Élève : C'est 53 - 14 qui donne 41, 53 - 12 va donner une autre réponse... ça va donner plus parce que tu en enlèves seulement 12 au lieu de 14.

Prof. : Es-tu certain ? ... Moi je pense que ça peut donner la même réponse même si on n'a pas les mêmes nombres.

Élève : Je suis certain. Regarde, si tu as 53 pommes et que tu m'en donnes 12, il t'en restera plus que si tu m'en donnes 14. ( Note : Plus l'élève est sûr de lui, plus le conflit cognitif sera efficace. )

Prof. : Bon, très bien alors, calcule ce que donne 53 - 12.

L'élève s'exécute. Observez son visage lorsqu'il trouve 41...

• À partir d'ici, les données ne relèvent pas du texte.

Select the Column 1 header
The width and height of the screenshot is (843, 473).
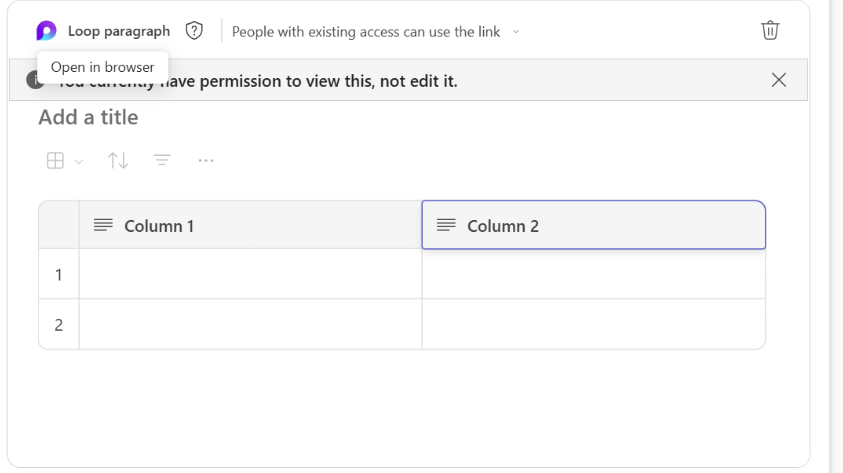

Prof. : Tu vois, c'est la même réponse.

Par la suite, l'élève rejette rapidement 53 - 14 = 41. En fait, il se fie à ce qu'il a toujours réussi : les soustractions sans emprunts. Certains élèves ajoutent que dans 53 - 14, ils font 4 - 3 alors qu'ils auraient dû faire 3 - 4. Bref, ces élèves viennent de constater que leur stratégie est incorrecte. Ils sont prêts à tenter autre chose.

L'expression « conflit cognitif » fait parfois peur aux coeurs sensibles. Un fait demeure, il s'agit d'un outil d'enseignement très puissant et incontournable dans une approche où l'élève doit inventer des solutions ou découvrir des propriétés. Mais, il y a plus, lorsqu'il est à l'extérieur de l'école, l'enfant apprend énormément et, la plupart du temps, c'est grâce au conflit cognitif qu'il constate ses erreurs.

Enfin, peu d'enfants, confrontés à un conflit cognitif, se sentent bousculés émotivement. Ils comprennent qu'ils sont encore en apprentissage, qu'ils n'ont pas un statut d'expert à défendre.